Given exercise 1: In the forum discussion of the prize-door puzzle, what probability is given that the prize is behind the other door in the 1000-door version?
Given exercise 2: Continue the forum discussion of the prize-door puzzle from the point where it stops.

Selected text:

###

I think the easiest way to really understand the problem is to imagine that there are 1000 doors. You pick one and the probability of being correct is 0.001.
The quizmaster then opens 998 doors which do not have a prize behind them, leaving you to decide whether to swap or stay with the one you have chosen. Now the probability that you were right first time stays exactly the same at 0.001. Therefore the probability that the prize is behind the other door is 0.999.
One more try at posting a script my young son and I wrote together. He was (and I think still is) convinced that HE should not be bound by the ‘switch’ rule since his selections are somehow special.
Fortran in R:
#
# lmad.R
#
# simple simulation of the game Lets Make A Deal to demonstrate that thinking
# about probabilities is sometimes difficult even in the simplest of situations
play <- function(nContestants=1000) {
#
# locals
DOORS <- c(1,2,3)
lmad=matrix(0, nContestants, 6) # P,C,M,C',!switch,switch
#
# put the big prize behind a door
# have the contestant make a guess
# monte will also pick a door. his pick will be cleaned up later
lmad[, 1]=ceiling(runif(nrow(lmad), min=0, max=3))

###

Entries on locating words and elements:
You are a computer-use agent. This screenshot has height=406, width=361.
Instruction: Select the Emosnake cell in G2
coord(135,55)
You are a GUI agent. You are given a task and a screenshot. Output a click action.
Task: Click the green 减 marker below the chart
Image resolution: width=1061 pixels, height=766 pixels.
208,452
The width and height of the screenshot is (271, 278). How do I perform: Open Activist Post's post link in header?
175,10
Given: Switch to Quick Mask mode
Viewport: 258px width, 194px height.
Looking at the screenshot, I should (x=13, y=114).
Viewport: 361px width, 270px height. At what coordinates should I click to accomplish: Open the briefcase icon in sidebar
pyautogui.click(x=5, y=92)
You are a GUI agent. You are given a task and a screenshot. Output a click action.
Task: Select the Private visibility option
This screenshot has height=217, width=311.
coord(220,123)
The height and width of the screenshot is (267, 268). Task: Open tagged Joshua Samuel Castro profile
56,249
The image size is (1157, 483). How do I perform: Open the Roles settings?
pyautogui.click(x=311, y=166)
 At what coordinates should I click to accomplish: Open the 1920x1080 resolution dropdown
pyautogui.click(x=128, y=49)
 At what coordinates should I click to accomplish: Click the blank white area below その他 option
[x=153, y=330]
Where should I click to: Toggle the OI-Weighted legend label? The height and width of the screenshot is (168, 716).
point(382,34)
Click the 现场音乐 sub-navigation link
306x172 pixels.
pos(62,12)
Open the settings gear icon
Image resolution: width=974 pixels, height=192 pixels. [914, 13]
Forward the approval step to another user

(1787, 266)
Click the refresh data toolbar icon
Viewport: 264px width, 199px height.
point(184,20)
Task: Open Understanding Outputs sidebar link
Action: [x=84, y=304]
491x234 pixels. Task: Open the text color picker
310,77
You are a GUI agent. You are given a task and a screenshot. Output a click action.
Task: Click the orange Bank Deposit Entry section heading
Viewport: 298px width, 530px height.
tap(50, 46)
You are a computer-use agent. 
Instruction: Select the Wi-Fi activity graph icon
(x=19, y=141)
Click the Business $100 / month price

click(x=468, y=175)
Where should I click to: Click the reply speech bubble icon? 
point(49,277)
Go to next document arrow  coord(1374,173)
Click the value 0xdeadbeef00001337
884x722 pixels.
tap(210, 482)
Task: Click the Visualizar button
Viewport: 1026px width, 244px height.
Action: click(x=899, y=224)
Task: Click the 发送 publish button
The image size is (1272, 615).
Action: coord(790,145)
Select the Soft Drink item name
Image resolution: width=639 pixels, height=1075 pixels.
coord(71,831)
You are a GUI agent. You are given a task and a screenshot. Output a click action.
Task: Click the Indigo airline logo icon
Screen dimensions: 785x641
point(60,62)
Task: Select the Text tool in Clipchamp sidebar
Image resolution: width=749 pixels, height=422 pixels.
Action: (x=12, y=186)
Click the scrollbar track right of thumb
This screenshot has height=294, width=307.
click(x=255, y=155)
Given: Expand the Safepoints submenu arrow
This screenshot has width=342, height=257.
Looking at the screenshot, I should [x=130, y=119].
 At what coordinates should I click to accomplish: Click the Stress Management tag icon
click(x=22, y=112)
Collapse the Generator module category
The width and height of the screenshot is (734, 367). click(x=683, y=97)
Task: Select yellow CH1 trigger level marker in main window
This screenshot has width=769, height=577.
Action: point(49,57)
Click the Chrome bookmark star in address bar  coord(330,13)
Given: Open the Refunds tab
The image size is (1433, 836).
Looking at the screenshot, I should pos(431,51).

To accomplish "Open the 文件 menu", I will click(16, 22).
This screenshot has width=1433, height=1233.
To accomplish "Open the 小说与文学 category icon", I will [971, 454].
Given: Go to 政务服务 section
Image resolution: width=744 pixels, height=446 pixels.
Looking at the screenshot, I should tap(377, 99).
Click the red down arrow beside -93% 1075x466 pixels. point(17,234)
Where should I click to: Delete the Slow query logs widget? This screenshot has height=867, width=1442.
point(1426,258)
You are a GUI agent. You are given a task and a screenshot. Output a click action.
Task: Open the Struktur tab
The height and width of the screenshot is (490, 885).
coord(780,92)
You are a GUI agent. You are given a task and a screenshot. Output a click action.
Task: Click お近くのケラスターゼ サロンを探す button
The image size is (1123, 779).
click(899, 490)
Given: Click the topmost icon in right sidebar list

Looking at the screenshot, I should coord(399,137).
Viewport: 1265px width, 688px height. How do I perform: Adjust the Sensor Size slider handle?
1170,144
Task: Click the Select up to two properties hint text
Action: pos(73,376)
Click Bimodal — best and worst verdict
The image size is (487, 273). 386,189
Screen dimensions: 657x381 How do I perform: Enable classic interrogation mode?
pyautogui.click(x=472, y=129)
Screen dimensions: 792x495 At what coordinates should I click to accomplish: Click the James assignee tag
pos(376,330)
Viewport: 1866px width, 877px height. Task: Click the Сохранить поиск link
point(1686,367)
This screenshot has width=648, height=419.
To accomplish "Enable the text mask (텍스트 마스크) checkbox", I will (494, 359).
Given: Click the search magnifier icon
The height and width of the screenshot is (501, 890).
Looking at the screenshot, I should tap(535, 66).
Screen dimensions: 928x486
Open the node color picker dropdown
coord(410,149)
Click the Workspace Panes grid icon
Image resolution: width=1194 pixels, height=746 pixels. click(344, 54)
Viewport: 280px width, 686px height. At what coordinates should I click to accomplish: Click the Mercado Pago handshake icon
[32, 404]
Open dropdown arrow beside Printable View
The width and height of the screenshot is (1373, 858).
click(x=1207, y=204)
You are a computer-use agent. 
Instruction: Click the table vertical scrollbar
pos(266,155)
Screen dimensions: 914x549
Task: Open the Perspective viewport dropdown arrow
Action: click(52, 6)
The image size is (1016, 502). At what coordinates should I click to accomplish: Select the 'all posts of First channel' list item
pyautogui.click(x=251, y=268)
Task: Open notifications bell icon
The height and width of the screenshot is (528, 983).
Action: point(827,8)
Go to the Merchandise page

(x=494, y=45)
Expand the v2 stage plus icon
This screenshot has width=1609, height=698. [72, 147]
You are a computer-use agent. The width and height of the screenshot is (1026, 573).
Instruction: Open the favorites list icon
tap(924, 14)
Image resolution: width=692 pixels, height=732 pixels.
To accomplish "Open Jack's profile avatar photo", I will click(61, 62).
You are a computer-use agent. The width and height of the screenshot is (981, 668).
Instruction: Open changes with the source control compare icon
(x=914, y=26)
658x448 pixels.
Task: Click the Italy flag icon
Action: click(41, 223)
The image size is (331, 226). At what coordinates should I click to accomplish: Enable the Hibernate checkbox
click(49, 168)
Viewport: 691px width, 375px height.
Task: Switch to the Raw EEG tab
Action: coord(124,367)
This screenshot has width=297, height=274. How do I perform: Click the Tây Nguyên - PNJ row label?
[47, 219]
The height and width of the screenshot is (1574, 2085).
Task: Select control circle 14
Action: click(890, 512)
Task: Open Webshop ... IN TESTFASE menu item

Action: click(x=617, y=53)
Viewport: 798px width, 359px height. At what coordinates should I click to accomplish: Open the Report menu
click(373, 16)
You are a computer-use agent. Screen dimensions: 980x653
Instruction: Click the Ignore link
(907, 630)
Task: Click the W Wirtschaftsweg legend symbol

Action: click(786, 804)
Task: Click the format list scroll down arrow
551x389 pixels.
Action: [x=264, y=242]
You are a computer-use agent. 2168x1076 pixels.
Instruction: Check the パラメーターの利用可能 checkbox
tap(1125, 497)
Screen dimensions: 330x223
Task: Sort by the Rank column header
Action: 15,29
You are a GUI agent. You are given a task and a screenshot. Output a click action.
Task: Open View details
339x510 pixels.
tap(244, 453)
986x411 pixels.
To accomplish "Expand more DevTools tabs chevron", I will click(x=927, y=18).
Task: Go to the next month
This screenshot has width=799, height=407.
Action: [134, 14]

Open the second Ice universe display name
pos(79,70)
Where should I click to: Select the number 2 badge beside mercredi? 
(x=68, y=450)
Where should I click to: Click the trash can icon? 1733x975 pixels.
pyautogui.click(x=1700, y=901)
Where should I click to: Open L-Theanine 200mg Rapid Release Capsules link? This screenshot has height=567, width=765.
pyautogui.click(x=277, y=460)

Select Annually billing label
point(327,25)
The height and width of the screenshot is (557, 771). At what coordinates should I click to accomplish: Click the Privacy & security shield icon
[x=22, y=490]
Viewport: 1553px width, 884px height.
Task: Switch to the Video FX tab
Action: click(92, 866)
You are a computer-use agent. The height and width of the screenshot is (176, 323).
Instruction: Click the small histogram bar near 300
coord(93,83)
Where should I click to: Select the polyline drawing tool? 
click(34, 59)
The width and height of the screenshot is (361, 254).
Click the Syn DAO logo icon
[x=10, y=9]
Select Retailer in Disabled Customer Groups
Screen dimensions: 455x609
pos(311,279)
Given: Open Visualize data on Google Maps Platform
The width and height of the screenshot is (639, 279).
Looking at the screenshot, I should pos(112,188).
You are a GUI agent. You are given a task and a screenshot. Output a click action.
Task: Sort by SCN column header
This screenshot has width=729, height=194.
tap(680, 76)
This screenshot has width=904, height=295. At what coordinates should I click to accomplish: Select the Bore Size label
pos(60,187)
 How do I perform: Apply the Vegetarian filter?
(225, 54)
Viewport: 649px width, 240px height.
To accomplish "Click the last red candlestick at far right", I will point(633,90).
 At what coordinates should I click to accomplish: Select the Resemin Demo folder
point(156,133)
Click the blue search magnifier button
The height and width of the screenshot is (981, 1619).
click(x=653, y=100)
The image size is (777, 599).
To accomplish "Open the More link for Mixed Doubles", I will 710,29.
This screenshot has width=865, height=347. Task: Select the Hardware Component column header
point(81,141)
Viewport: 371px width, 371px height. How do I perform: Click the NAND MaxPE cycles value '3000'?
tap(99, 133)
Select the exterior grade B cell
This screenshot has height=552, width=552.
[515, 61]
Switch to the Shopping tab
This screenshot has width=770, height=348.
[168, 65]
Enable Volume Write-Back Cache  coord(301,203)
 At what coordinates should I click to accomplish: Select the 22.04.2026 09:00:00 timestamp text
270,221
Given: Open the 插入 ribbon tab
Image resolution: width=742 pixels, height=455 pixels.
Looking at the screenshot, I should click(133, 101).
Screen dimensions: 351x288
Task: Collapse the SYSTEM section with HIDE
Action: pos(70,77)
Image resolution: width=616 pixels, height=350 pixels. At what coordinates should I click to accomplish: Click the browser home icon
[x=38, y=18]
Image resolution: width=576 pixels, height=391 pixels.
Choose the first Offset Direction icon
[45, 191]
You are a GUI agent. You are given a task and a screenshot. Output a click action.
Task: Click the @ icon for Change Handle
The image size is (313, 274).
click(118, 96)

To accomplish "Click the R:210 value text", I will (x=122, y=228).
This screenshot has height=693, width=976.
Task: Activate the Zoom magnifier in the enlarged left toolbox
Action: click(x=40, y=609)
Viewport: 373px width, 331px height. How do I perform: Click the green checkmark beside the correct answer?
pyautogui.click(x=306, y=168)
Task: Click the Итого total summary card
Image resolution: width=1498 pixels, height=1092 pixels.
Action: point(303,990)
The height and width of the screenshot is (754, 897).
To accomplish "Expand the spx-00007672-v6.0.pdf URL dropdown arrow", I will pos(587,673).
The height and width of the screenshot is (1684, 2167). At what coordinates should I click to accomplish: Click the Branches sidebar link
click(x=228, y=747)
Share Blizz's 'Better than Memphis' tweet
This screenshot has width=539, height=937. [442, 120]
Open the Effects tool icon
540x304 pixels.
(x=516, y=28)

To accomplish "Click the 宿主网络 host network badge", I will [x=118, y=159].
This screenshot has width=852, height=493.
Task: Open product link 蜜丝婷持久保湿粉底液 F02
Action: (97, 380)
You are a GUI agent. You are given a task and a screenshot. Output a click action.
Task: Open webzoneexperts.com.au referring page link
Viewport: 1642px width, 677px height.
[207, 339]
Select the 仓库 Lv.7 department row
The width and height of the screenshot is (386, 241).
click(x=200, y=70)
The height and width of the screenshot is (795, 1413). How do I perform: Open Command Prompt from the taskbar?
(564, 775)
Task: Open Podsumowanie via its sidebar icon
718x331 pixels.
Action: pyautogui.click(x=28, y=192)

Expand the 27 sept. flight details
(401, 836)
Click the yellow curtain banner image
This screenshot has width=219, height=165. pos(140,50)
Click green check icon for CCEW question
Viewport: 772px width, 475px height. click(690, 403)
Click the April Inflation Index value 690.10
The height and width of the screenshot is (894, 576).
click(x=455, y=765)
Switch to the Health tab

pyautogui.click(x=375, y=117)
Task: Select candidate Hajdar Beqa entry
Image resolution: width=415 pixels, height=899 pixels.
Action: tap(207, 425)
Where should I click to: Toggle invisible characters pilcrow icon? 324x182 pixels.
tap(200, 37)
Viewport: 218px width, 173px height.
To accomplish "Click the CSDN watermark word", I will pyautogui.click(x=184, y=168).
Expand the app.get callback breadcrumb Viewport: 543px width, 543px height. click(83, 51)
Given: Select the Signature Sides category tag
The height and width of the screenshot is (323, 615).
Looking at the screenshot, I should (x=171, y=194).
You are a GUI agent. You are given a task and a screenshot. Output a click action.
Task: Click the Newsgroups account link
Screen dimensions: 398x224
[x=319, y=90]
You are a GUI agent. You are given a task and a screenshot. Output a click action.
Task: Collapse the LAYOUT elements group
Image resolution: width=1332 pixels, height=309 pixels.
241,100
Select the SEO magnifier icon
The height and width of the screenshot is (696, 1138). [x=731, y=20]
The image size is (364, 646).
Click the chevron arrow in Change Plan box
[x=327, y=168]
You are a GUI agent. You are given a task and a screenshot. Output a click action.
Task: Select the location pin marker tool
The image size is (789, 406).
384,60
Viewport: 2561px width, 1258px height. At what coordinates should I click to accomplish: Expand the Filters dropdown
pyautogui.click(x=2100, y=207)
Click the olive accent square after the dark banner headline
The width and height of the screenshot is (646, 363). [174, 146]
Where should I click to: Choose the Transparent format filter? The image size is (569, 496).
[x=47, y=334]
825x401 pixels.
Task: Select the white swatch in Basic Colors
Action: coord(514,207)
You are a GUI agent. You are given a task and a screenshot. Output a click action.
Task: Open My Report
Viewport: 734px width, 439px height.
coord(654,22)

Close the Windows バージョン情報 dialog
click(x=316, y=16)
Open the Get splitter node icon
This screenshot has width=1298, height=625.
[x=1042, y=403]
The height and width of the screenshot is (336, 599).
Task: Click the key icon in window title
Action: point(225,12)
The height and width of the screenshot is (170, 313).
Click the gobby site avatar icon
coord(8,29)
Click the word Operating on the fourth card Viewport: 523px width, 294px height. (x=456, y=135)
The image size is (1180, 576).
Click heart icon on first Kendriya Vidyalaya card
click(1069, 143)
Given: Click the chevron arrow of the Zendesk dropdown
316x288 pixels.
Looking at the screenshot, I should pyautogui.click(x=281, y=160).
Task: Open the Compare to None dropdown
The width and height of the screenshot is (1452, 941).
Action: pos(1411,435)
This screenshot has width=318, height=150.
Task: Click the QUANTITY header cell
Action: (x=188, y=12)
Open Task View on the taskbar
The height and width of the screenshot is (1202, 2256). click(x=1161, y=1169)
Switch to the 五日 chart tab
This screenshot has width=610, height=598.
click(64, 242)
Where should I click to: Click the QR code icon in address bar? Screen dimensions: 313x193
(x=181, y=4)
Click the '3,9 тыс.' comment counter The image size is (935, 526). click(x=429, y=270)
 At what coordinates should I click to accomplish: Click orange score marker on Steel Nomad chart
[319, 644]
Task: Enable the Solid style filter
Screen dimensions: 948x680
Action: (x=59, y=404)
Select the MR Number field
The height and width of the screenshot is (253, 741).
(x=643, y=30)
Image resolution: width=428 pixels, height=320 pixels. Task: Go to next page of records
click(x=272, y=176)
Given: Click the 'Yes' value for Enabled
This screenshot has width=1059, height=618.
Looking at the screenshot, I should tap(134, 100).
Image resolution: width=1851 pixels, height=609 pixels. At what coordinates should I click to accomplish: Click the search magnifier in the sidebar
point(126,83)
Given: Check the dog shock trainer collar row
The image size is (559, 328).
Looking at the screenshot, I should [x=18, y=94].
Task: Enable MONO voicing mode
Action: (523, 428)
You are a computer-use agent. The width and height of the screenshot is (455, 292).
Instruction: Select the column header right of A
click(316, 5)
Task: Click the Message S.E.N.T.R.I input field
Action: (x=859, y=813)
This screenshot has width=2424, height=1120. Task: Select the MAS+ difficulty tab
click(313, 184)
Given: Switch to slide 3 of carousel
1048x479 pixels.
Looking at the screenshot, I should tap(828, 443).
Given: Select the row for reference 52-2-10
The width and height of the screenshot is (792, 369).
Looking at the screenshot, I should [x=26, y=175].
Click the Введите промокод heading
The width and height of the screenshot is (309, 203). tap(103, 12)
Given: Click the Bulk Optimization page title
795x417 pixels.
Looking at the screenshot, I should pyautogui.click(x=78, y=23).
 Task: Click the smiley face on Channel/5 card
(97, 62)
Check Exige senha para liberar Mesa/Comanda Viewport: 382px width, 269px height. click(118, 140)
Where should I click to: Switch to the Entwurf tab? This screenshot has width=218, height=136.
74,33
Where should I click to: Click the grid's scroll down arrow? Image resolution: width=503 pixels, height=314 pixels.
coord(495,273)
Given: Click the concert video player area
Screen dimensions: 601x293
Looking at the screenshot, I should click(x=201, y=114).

###

Output 1: 0.999

Output 2:
lmad[, 2]=ceiling(runif(nrow(lmad), min=0, max=3))
lmad[, 3]=ceiling(runif(nrow(lmad), min=0, max=3))
#
# this is a more matlab/r way of doing this. come back and fix this up later
for(cursor in 1:nrow(lmad)) {
#
# clean up monte's pick
# monte cannot select the same door as the contestant
# monte also knows where the prize is and he will not pick it! this is the
# key to the whole problem
while(lmad[cursor, 3] == lmad[cursor, 2] || lmad[cursor, 3] == lmad[cursor, 1]) {
lmad[cursor, 3] = ceiling(runif(1, min=0, max=3))
}
#
# one in three leg
# contestant decides that they have made the right guess and will stick with
# their initial choice.
if(lmad[cursor, 1] == lmad[cursor, 2]) {
lmad[cursor, 5] = 1;
}
# game over
#
# two in three leg
# contestant decides they did not pick correctly. monte's biased (non-random)
# action guarantee that a switch will win if you entered this leg with an
# incorrect guess
lmad[cursor, 4] <- 6 - (lmad[cursor, 2] + lmad[cursor, 3])
if(lmad[cursor, 1] == lmad[cursor, 4]) {
lmad[cursor, 6] = 1;
}
}
# hist(lmad[, 1], c(0,1,2,3))
# write(lmad, file="lmad.csv", sep=",")
print(lmad)
print(sum(lmad[,5]))
print(sum(lmad[,6]))
}
Conrad,
Thanks very much! I look forward to trying out.
Patrick,
My heart soars like a hawk. That is just the right way to solve problems like this: exaggeration. I will steal your idea.
Luke,
No worries. But, yeah, we did link that one. Keep on giving us ideas, though!
A great teaching example.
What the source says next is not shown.